아래 항목에서 "Where should I click to: Switch" 문구가 있는 줄부터 "coord(282,517)" 문구가 있는 줄까지, 양 끝 줄을 포함하여 한 글자도 바꾸지 말고 그대로 옮겨 적으십시오.

+++

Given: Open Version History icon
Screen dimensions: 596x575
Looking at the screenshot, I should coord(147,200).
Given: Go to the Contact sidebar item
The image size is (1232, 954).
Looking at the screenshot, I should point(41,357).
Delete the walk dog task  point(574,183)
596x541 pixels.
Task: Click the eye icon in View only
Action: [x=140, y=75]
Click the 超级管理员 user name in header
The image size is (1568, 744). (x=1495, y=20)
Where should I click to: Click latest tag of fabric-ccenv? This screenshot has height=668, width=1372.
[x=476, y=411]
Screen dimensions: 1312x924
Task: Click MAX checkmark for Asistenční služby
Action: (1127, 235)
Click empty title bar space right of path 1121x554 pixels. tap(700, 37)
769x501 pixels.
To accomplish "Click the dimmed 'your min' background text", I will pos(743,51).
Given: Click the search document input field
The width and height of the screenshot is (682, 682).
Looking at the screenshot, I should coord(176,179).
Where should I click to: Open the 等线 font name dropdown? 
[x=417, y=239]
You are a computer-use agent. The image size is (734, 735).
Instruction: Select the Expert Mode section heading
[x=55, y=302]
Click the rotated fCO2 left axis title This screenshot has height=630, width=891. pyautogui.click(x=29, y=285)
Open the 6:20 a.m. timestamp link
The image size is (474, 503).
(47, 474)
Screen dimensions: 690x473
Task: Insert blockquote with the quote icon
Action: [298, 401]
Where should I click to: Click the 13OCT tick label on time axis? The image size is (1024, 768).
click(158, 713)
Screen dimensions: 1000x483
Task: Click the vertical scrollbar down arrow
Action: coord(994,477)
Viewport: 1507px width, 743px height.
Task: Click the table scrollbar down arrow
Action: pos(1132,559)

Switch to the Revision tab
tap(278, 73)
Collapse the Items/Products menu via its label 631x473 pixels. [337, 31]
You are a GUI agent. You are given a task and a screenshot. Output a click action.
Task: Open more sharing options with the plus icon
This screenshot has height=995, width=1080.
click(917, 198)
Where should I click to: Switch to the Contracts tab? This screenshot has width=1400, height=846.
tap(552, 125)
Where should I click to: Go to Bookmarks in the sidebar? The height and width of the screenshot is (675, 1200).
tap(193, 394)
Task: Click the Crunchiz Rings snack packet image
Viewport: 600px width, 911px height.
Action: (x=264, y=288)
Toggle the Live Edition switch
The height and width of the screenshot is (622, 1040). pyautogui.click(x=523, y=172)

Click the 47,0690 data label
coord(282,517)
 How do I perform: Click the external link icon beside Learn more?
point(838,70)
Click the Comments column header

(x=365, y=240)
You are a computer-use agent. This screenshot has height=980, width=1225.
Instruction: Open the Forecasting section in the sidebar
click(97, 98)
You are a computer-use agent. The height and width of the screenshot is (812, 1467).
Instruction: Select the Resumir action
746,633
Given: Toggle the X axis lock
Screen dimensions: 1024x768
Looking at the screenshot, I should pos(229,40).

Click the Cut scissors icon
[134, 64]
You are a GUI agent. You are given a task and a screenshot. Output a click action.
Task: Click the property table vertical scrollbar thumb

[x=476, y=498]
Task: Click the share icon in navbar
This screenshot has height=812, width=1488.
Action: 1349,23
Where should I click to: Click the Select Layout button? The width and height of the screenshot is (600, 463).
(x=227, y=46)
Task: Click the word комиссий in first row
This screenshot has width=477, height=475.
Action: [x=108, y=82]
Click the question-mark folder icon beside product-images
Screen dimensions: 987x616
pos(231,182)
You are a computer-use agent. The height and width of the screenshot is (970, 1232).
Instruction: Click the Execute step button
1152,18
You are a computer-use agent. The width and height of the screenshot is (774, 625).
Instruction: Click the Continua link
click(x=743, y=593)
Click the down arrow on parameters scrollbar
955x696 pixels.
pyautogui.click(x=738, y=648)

+++

작업 결과.
Where should I click to: Switch to the Contracts tab? This screenshot has width=1400, height=846.
tap(552, 125)
Where should I click to: Go to Bookmarks in the sidebar? The height and width of the screenshot is (675, 1200).
tap(193, 394)
Task: Click the Crunchiz Rings snack packet image
Viewport: 600px width, 911px height.
Action: (x=264, y=288)
Toggle the Live Edition switch
The height and width of the screenshot is (622, 1040). pyautogui.click(x=523, y=172)

Click the 47,0690 data label
coord(282,517)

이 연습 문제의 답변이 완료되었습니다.